There was no mistaking his meaning. Or its effect on her. And she would die before she let him guess it. “Does that sort of blatantly lascivious glance generally sway women to jump into your bed?” she asked tartly.
“Often enough to make it worth the attempt.” He grinned. “Besides, it need only work occasionally. Even a man with my lusty appetites must sleep sometime.”
She rolled her eyes. “Well, at least now I understand why you’re so convinced that Drina was my father’s mistress. You judge him by your own low standards.”
The insult didn’t seem to bother him. “Have you a better explanation for why Drina’s people left her to bear a child among strangers in the dead of winter?”
“No,” she admitted reluctantly. “But there is one hole in your lovely theory. When I asked around in Highthorpe, I was told of a local proscription against gypsies dating back for decades. So how could Papa have taken a gypsy mistress when there were never any gypsies around Windborough?”
“Can you really be sure of that, princess?”
“Stop calling me that.” She was certain he meant to mock her for being the pampered heir to an estate, something he clearly neither understood or approved. “And I’m telling you, I never so much as saw a gypsy growing up.”
He eyed her skeptically. “No tinkers, no itinerant musicians, no soothsayers of any kind?”
“Not in Highthorpe.” A long ago memory drifted into her mind. “I did meet a fortuneteller once, but that was in London. One of my good friends had a gypsy soothsayer at her birthday party when I was a girl. I remember because Papa got so angry when I told—”
Pain ripped through her. “Oh, Lord, I’d forgotten that. He went on and on about the foolishness of hiring gypsies to spout nonsense in the ears of young, respectable girls. At the time, I thought he was just being overly cautious as usual.” Her voice dropped to a whisper. “But what if it was more than that?”

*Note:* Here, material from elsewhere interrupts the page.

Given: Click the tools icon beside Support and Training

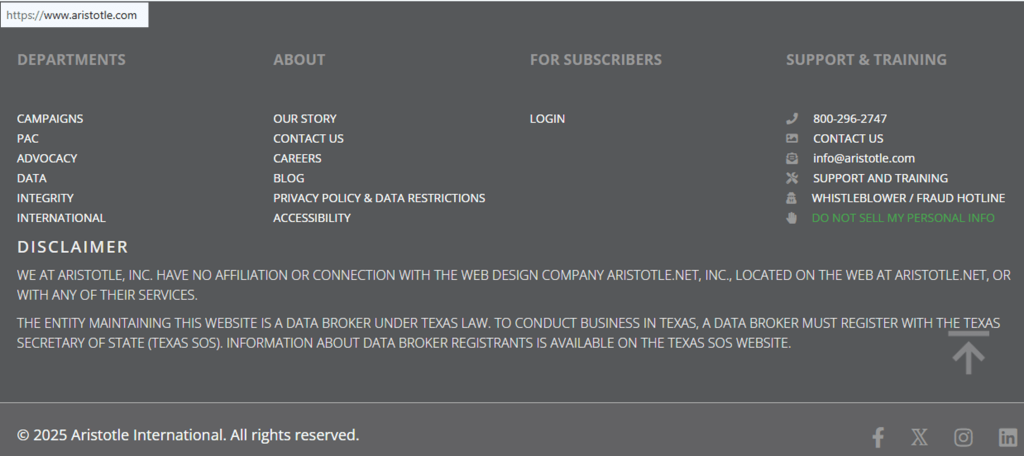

“You mean, what if she was your father’s mistress?”
“No, of course not,” she said dismissively. “What if Papa didn’t like gypsies because of buying me from one of them?”

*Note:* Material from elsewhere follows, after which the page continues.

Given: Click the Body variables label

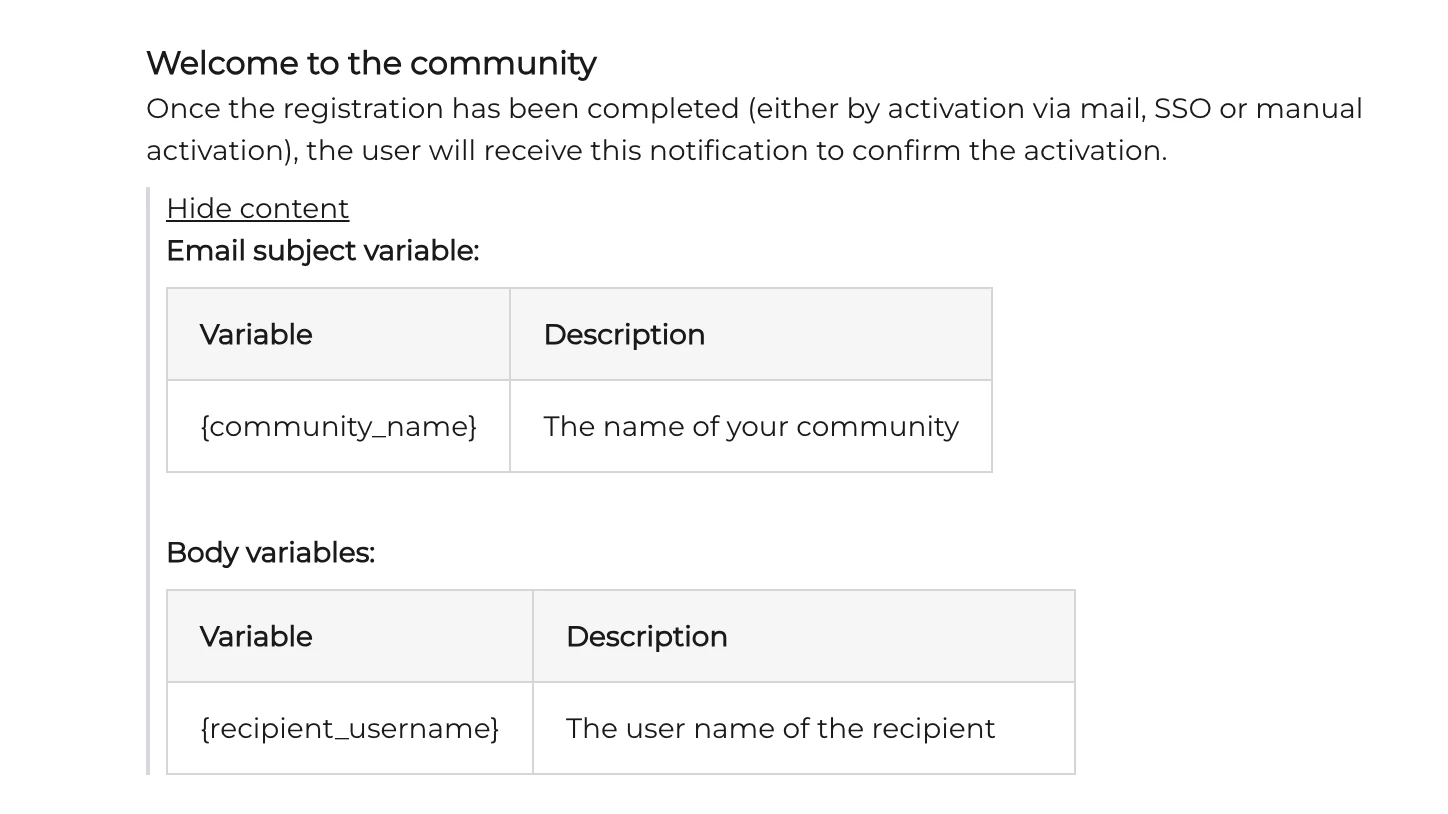Looking at the screenshot, I should pos(270,552).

His face clouded over. “I told you—the Romany don’t sell their children.”
“But it could happen.”
“It’s highly unlikely.” He crossed his arms over his chest. “It makes far more sense that the former mistress of your father would have shown up at this party because she wanted to find out if you were all right. Did the woman show any special interest in you? Ask you any probing questions?”

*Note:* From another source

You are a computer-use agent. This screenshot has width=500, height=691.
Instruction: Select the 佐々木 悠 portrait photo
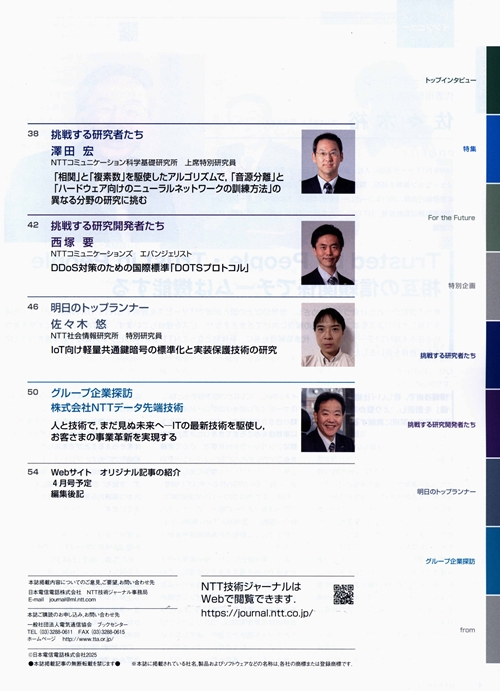(x=328, y=335)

“Not really. She just read my palm along with all the other girls.”
“What did she say?”
“A great many things.” As the memory of it sank in, she walked over to the window to stare out at the waiting hackney. “She said I was born of secrets and sadness. That it would either destroy my future or lead me to greatness. And she said I would be the hand of vengeance one day. Whatever that means.”
“It could mean anything,” he said with surprising gentleness. “A good fortuneteller leaves the predictions vague or mysterious on purpose so that you can make what you wish of them. Most of what they tell people is rot, anyway.”
She dearly hoped so, considering something else the woman had said: A handsome gentleman with eyes like the sky and hair like a raven’s wing will come into your life.
Oh, Lord, she’d better never mention that to him. She could only imagine what he would make of it.